Russian Sports Official Is Slain In Apparent Contract Shooting

Murder Of President Of National Hockey Group Linked To Organized Crime

April 23, 1997|By Clara Germani | Clara Germani,SUN FOREIGN STAFF

MOSCOW -- In a shocking reminder of the links between crime and sport in Russia today, the president of the Russian Ice Hockey Federation was killed yesterday in a spray of automatic gunfire from a van parked near his country home.

The murder of Valentin Sych was the third apparent contract killing of a Russian hockey official in the past year.

Police, who rarely solve any of Moscow's annual 250-plus contract murders, said they had no immediate clue to the motive for the slaying of Sych, 60, whose national hockey squad was to fly today to Helsinki for the world championships.

But the sports world was abuzz with its own conclusions.

"Hockey has nothing to do with what happened to him," said Lev Rossoshik, deputy editor in chief of Sport Express, a Russian sports daily newspaper.

It was the dirty business that has grown up around the ailing Russian hockey world that is most likely responsible, he said.

Russian hockey is a symbol of the fallen Soviet sports system, that once-dominant creator of world champions in everything from gymnastics to Greco-Roman wrestling.

But with the fall of the Soviet Union, sports lost all state support.

And Russian athletes -- who prefer BMWs to gold medals and the glory of the motherland -- have defected for better prospects abroad.

The NHL employs more than 100 of Russia's best young hockey players.

Editor Rossoshik says the real problems for the Russian hockey world started when the federal government granted special tax-exempt status in 1993 to sports organizations.

As much as $200 million in tax breaks a month were given to sports organizations, such as the Russian Ice Hockey Federation.

The exemptions allowed groups to import liquor, cigarettes and electronic items tax-free.

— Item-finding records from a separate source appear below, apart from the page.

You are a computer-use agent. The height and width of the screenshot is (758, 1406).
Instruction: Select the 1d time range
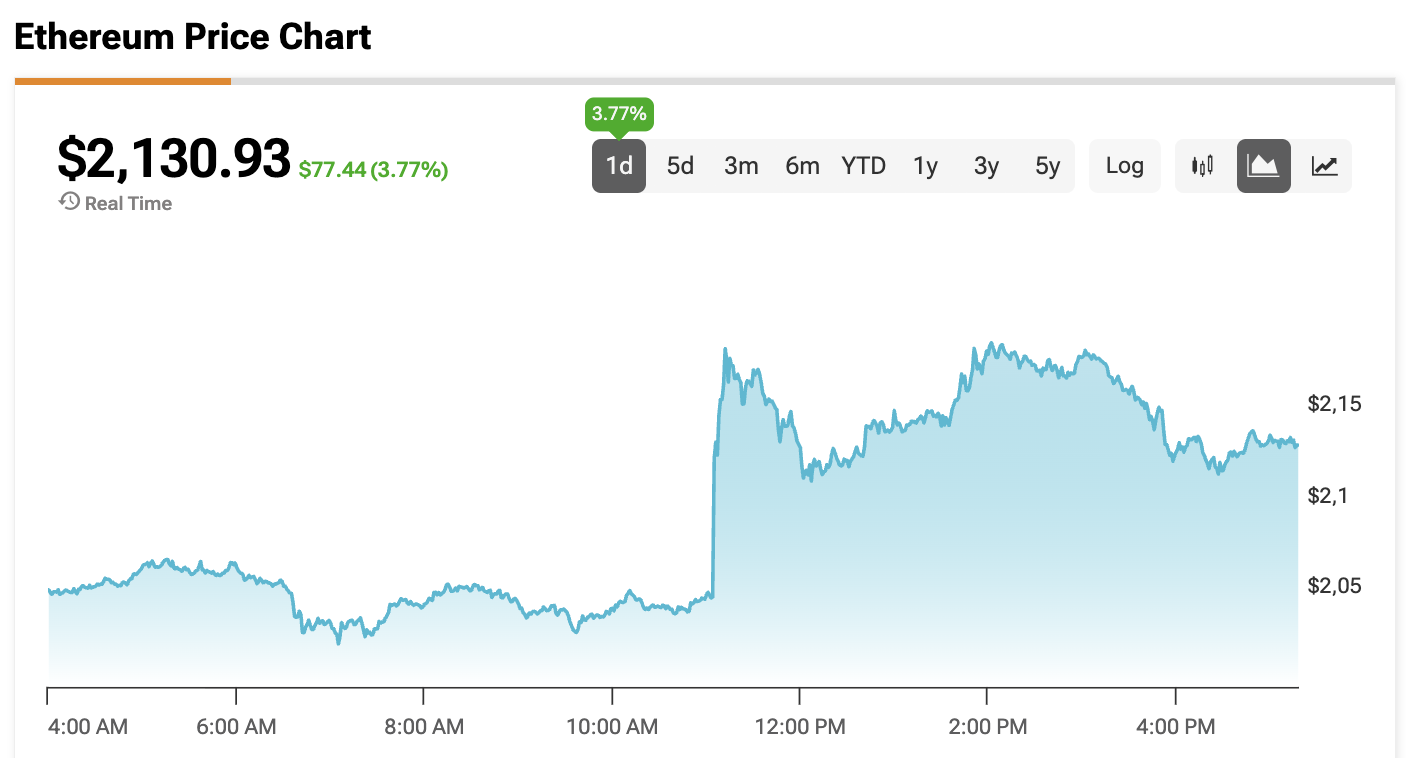coord(619,166)
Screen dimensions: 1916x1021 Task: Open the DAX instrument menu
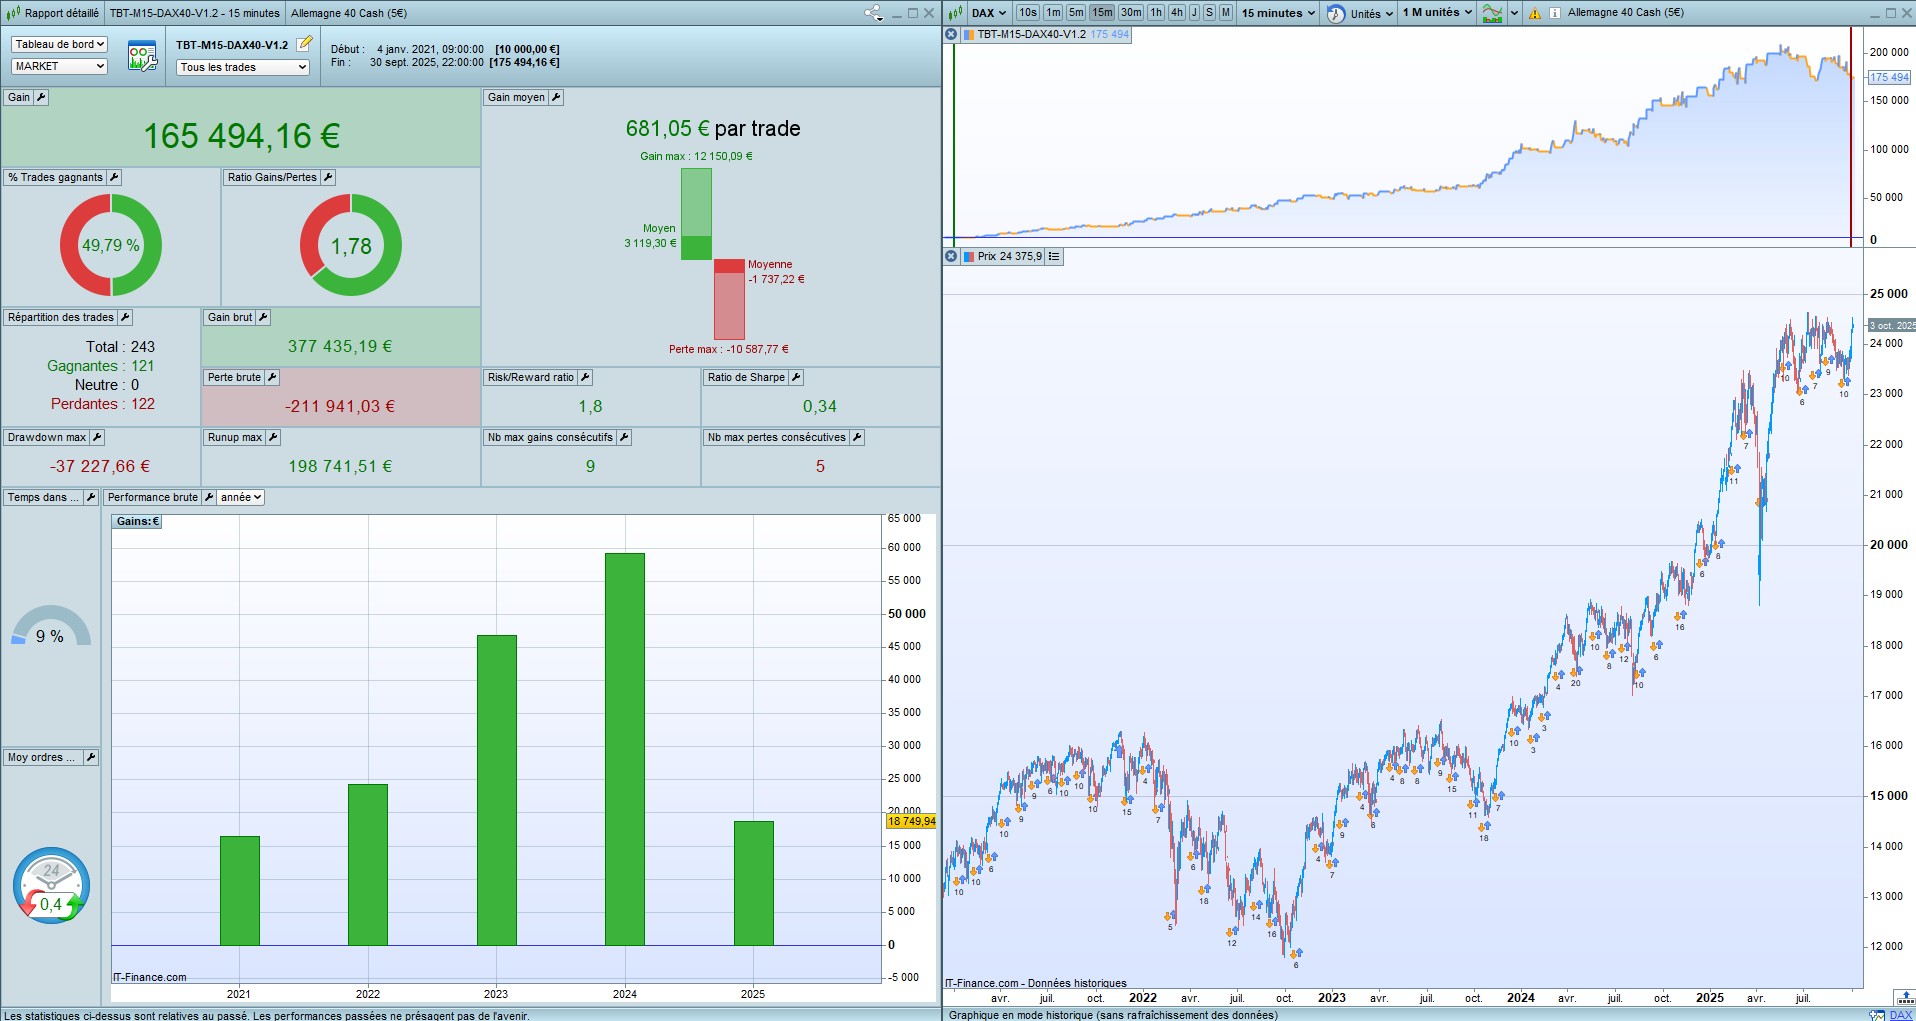click(x=988, y=13)

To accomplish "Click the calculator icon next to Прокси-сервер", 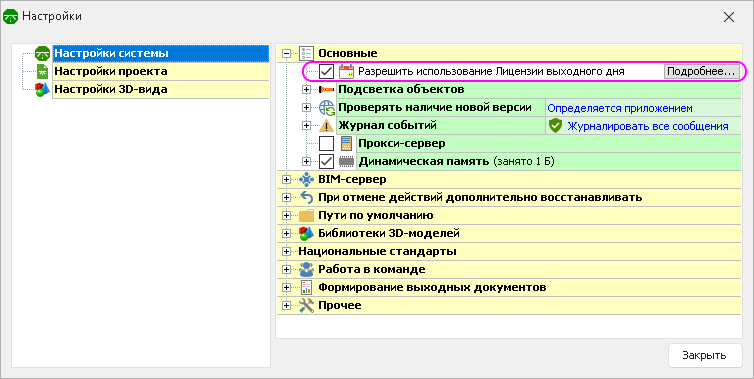I will coord(346,143).
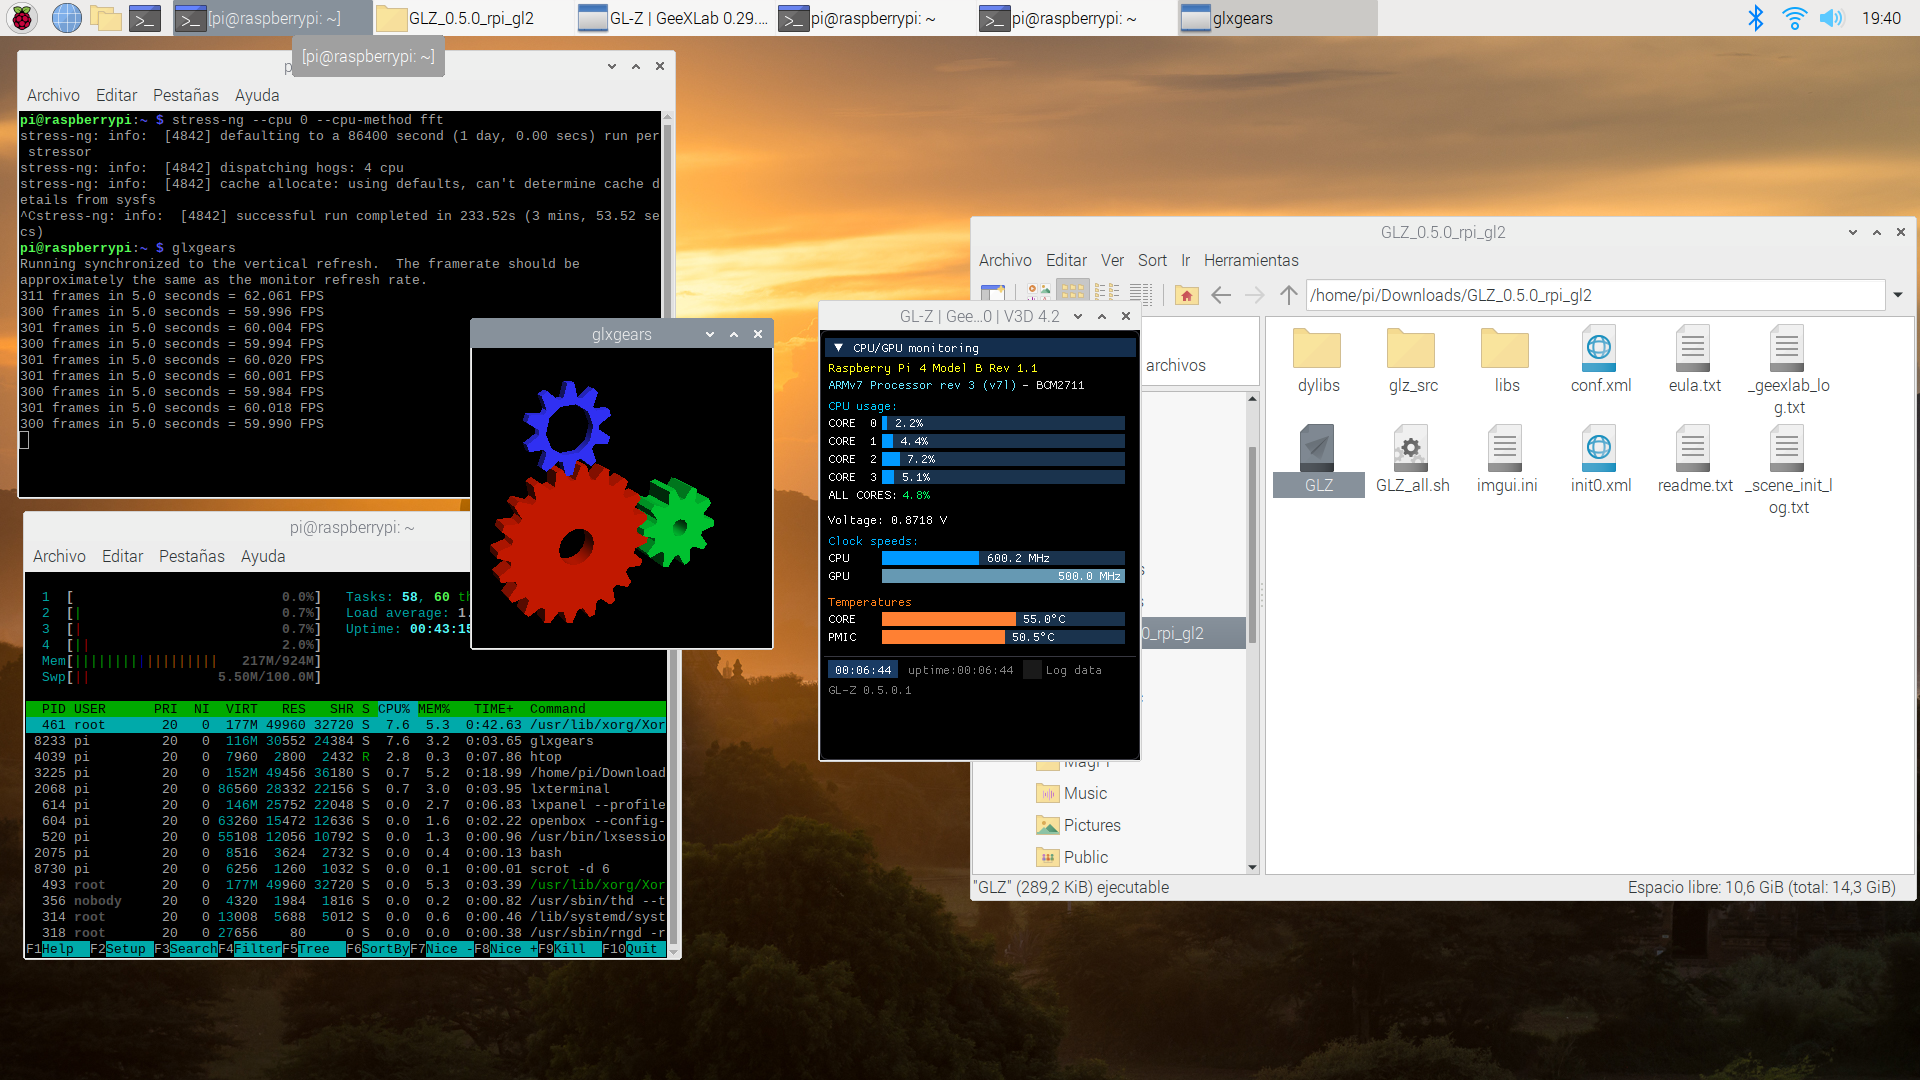The width and height of the screenshot is (1920, 1080).
Task: Click the file manager path field
Action: click(x=1590, y=295)
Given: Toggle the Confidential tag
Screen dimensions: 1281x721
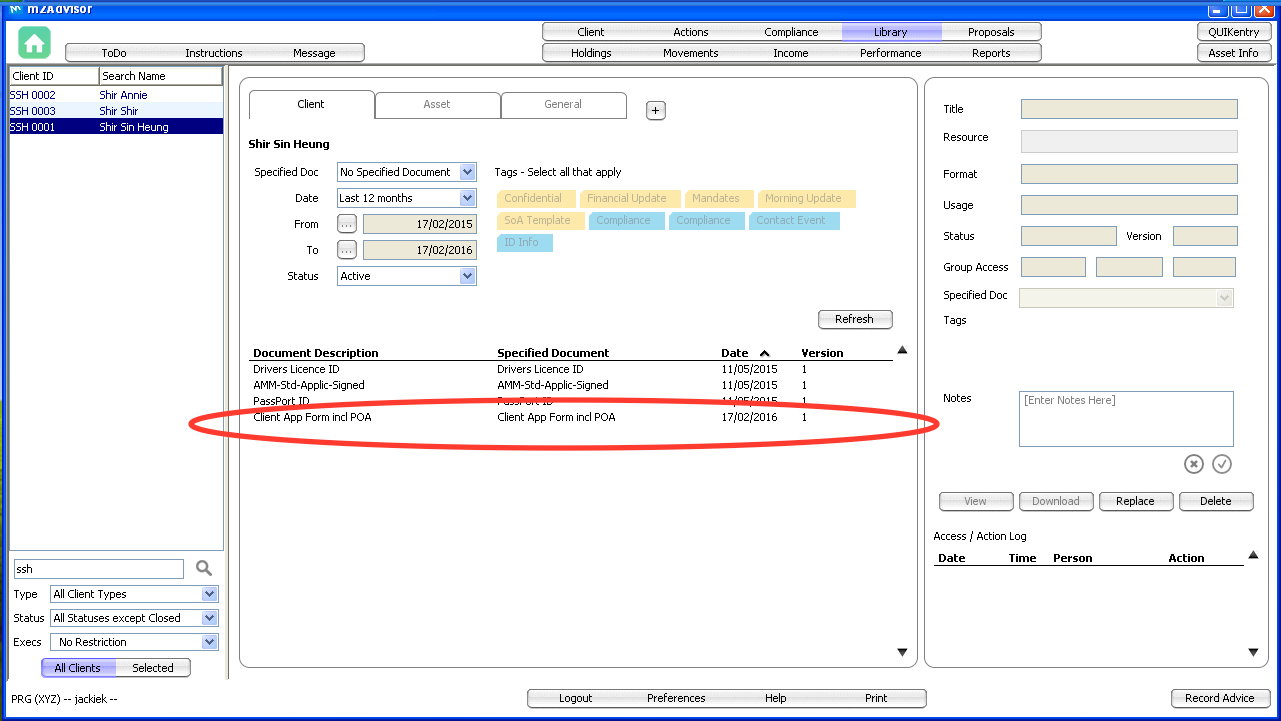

That exemption was revoked in 1995.

But, says Rossoshik, it had become a lucrative lure for organized crime and opened the door to unseemly wheeling and dealing.

"Hypothetically, you could ask, what happened to people who had taken on big financial responsibilities because of the tax privileges? What happened when the tax privileges were revoked? How were they supposed to fulfill their obligations?" asks Rossoshik, who says he knows nothing specific about Sych's affairs except that the former Communist Party sports bureaucrat "was not a poor man."

Sych, himself, had spoken out recently against the involvement in sports of Russia's thriving criminal underworld and mafia-style crime gangs.

He told Reuters in an interview in February that criminal activity in Russian sports was getting worse and that many players and officials were scared by organized crime and facing pressure to abet illegal ventures.

President Boris N. Yeltsin himself was embarrassed by the sports-crime link last year when his appointee heading the wealthy National Sports Fund -- the biggest beneficiary of the tax-exempt status -- was shot and knifed.

Boris Fyodorov survived the attack and returned to accuse senior Kremlin aides of siphoning cash out of the fund.

In Moscow last July, a Red Army hockey team administrator -- who dealt with ticket revenues -- was shot nine times outside the club's Moscow offices.

And in June, Alexander Kornyev, the general director of the Spartak professional hockey club in Yekaterinburg, was gunned down outside his home.

Neither case has been solved.

And in a bizarre twist in the hard times former Soviet hockey has fallen on, Ukrainian hockey star Oleg Tverdovsky's mother was kidnapped in January by the player's former coach.

The coach demanded $200,000, an amount he felt he was entitled to as a share of Tverdovsky's $4.2 million contract to play for the Anaheim Mighty Ducks.